Su “La grande bellezza” di Paolo Sorrentino

Fin quando si tratta di parlare male di Andreotti non ci sono problemi, siamo tutti d’accordo sull’orrore, la gobba, le trame, su quanto quello, lo statista democristiano, fosse assai brutto, con i topi in cantina a rosicchiare il cadavere in camicia di popeline del povero Aldo Moro, i problemi cominciano invece quando occorre mostrare quant’è misera e piccolo borghese Roma, una città dove è impossibile essere artisti, dove l’eventuale modello cui è ispirato il personaggio di Servillo altro non è che un trombone con foulard, Dudù La Capria, dove il massimo lirismo elegiaco municipale consentito è semmai Renato Zero vestito di bianco con la colomba che gli caca sulla bombetta del medesimo colore.
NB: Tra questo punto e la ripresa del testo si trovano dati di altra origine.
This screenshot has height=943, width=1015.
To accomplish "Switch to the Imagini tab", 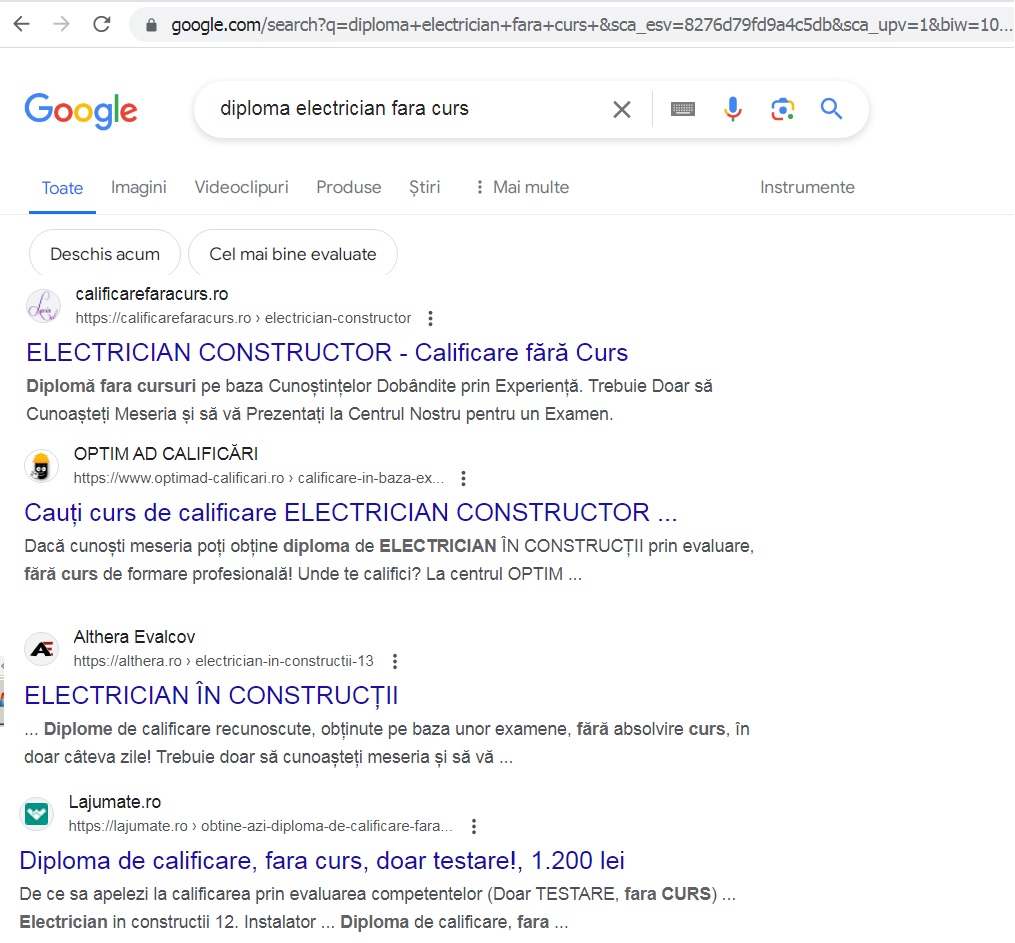I will 138,187.
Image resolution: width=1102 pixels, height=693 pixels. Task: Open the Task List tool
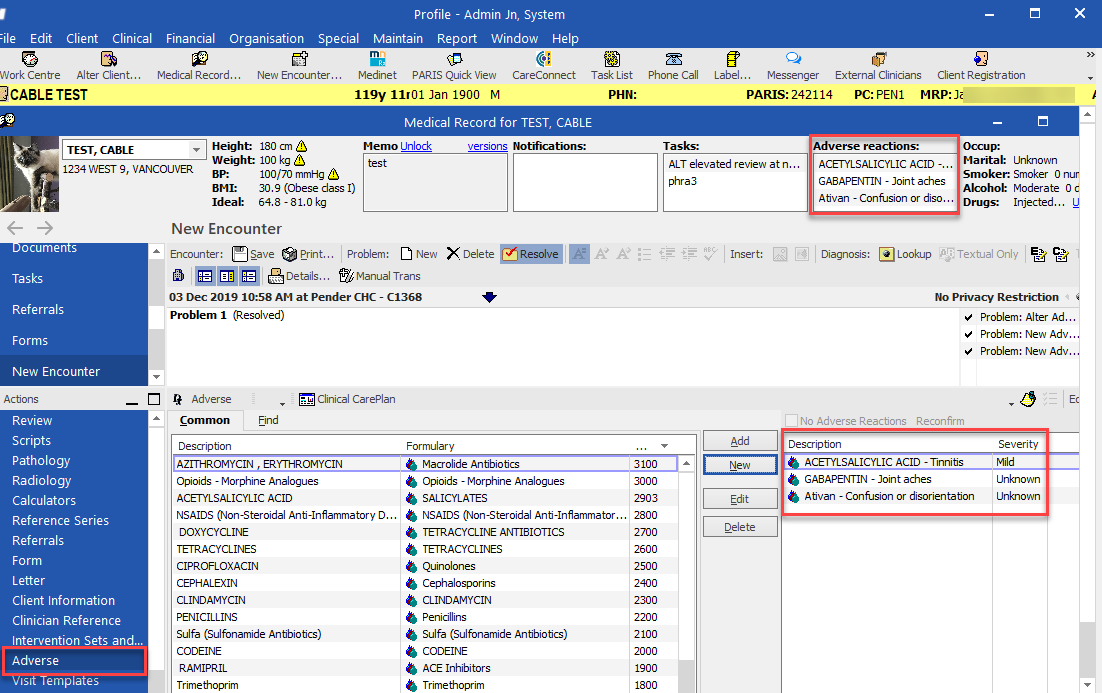tap(611, 66)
Ecco perchè “La grande bellezza” non c’è, non esiste rispetto a se stesso, così come non c’era “Habemus Papam” di Nanni Moretti, un film non meno fallito per timidezza nei confronti della tiara, della pantofola papale, dell’anello del pescatore di Lavinio Padiglione. Ma io dico, se hai soggezione verso il potere mettiti a fare il chitarrista classico, no? Se non l’hai capito sono affari tuoi.